(Input records)

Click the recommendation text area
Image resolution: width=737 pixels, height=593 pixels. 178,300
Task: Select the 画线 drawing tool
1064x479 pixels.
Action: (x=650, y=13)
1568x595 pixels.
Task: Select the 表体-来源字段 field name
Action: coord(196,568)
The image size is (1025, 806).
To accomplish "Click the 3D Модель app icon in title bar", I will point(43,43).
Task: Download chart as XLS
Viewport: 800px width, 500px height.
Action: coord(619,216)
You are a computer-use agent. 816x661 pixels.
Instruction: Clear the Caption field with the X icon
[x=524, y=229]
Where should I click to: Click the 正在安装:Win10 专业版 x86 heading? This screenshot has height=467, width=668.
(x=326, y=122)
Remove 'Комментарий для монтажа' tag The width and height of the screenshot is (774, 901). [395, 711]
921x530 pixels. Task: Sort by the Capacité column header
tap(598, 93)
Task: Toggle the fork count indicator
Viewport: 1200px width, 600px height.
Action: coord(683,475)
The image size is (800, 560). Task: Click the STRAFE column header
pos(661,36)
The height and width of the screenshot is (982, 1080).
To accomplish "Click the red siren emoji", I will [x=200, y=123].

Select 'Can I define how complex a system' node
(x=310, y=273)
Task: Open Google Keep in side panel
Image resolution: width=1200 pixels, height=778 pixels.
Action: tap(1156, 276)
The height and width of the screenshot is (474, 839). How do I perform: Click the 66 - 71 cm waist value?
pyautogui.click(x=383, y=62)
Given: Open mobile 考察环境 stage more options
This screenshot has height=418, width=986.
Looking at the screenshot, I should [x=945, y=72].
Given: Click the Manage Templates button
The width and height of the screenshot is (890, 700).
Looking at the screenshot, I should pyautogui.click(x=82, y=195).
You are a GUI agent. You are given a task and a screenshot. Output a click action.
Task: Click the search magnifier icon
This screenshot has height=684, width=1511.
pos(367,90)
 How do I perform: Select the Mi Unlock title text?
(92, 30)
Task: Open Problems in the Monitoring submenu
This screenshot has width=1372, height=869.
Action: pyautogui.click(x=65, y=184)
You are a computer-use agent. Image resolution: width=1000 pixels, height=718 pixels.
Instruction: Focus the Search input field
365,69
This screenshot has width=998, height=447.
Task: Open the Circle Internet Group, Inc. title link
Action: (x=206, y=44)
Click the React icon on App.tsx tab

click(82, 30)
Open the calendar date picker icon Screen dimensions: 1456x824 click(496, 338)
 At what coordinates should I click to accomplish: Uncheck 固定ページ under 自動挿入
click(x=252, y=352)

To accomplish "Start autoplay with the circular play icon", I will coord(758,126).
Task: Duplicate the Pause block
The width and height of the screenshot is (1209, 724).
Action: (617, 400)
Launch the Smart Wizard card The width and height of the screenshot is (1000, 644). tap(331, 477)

(End Input records)

## [What is needed]
Show every line from the entries above in which the word "computer" appears.

## [Answer box]
You are a computer-use agent. 816x661 pixels.
You are a computer-use agent. Image resolution: width=1000 pixels, height=718 pixels.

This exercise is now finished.